# Partitioning an installed System



## rent0r (Feb 22, 2010)

Hello,

I'm relatively new to freeBSD, but that shouldn't be the problem because it's not very BSD related. I have a machine which is and won't be physically present. So there is no way to access any CD or DVD drive. There is no KVM plugged in at the moment and I can't change the boot sequence e.g. to the second hard drive.

Which way do you think of when you would like to change the partitioning of that system? Could it be possible to load a freeBSD Install CD into a ram drive and install the complete system from there again? Are there a few howto's you can think of which cover that at least partly?

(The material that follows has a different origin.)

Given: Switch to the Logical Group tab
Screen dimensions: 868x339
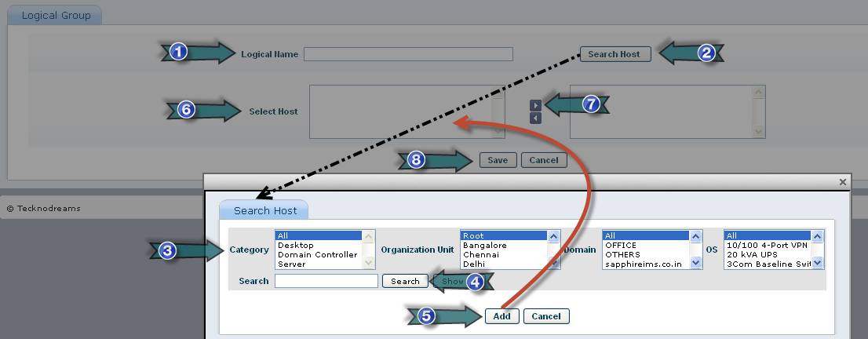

I'm looking forward to a few thoughts, thank you!


----------



## SirDice (Feb 22, 2010)

rent0r said:
			
		

> So there is no way to access any CD or DVD drive. There is no KVM plugged in at the moment and I can't change the boot sequence e.g. to the second hard drive.


Then you're pretty much SOL. You really need console access. At least until you get the basic OS running.


----------



## rent0r (Feb 22, 2010)

SirDice said:
			
		

> Then you're pretty much SOL. You really need console access. At least until you get the basic OS running.



Ah sorry, I forgott to mention: the basic OS is running and I'm able to access it remotely. Shouldn't it be possible to chroot into some kind of a ramdisk and install a fresh system from there?


----------



## SirDice (Feb 22, 2010)

Ah.. If you already have a working system then you could just partition a different part of the disk and install in there. You will need to do a custom install though. Everything will need to be done 'by hand'.


----------



## rent0r (Feb 22, 2010)

Okay, is seems as it's a standard install and 100% of the drive is partitioned. Is it possible to resize /usr with on board tools without harming the system?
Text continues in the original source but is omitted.